Joy Jones, Payson Center for International Development and Technology Transfer (Tulane University) - New Orleans, LA
Joy Jones is a PhD candidate in International Development at Tulane University. She received a MS in International Development at Tulane University and a BA in Women’s Studies and Public Policy at Mount Vernon College. Her research interests include issues related to capacity building and allocation of human resources for development, post-conflict development, justice and reconciliation, and sustainable human development focused on women, children and other vulnerable populations. She is currently working as a consultant in Rwanda providing technical assistance to Treatment and Research AIDS Center (TRAC), the government agency responsible for national HIV/AIDS surveillance, national planning, policy development, training of trainers and curriculum development for clinical programs.

Anastasia Ruiz-Webb, St Luke’s-Roosevelt Crime Victims Treatment Center - New York, NY
Anastasia Ruiz-Webb is a former actor; she got her Bachelor’s in Fine Arts from DePaul University in Chicago. Film and theater accomplishments include: “The Straight Story,” a David Lynch film; and the off-Broadway world premiere of “Bad Girls,” an adaptation from a Joyce Carol Oates short story.

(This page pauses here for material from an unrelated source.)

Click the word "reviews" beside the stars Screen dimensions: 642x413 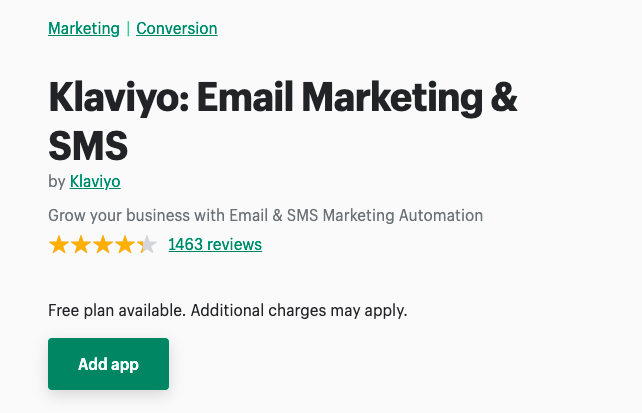(234, 244)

She is a two-time rape survivor and survivor of child sexual abuse and works with the New York City Alliance Against Sexual Assault on projects including: NOT IN OUR CITY, an education and outreach campaign; and SAYSO!, an annual event organized to break the cultural silence surrounding rape and sexual abuse. Anastasia has been volunteering as an emergency room rape crisis advocate, providing emotional support and information for victims of rape and domestic violence for St. Luke’s-Roosevelt Crime Victims Treatment Center since 2005. Finally, she is a student at Hunter College working towards a graduate degree in Social Work.

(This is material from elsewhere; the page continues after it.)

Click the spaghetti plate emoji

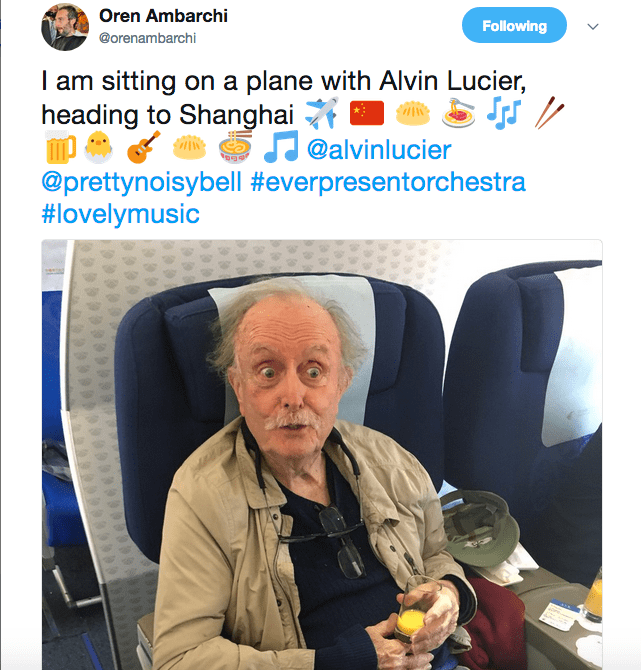458,113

Christine St. John, NOT IN OUR CITY - New York, NY
Christine St. John is the Organizer for NOT IN OUR CITY, a community organizing project of the NYC Alliance Against Sexual Assault to prevent sexual violence through critical dialogue, advocacy and activism. Prior to her work in NYC, Christine worked as a rape crisis counselor at Sexual Assault Support Services (SASS) in New Hampshire and later as a Law Enforcement Advocate in Rhode Island where she provided crisis intervention and advocacy to survivors of domestic and sexual violence at the hospital emergency room, police station, Child Advocacy Center and throughout court proceedings. At SASS, she addressed the lack of services statewide to victims of sexual and domestic violence who are Deaf by developing and implementing a training curriculum that addressed the cultural and technological needs of the Deaf and hard of hearing population. She also organized a public campaign called “Seacoast Men Against Sexual Violence” that involved 300 men signing a petition stating their support in eradicating sexual violence in addition to organizing her college’s V-Day campaign. Christine graduated from the College of the Holy Cross in 2003 with a Bachelor’s of Art in Sociology.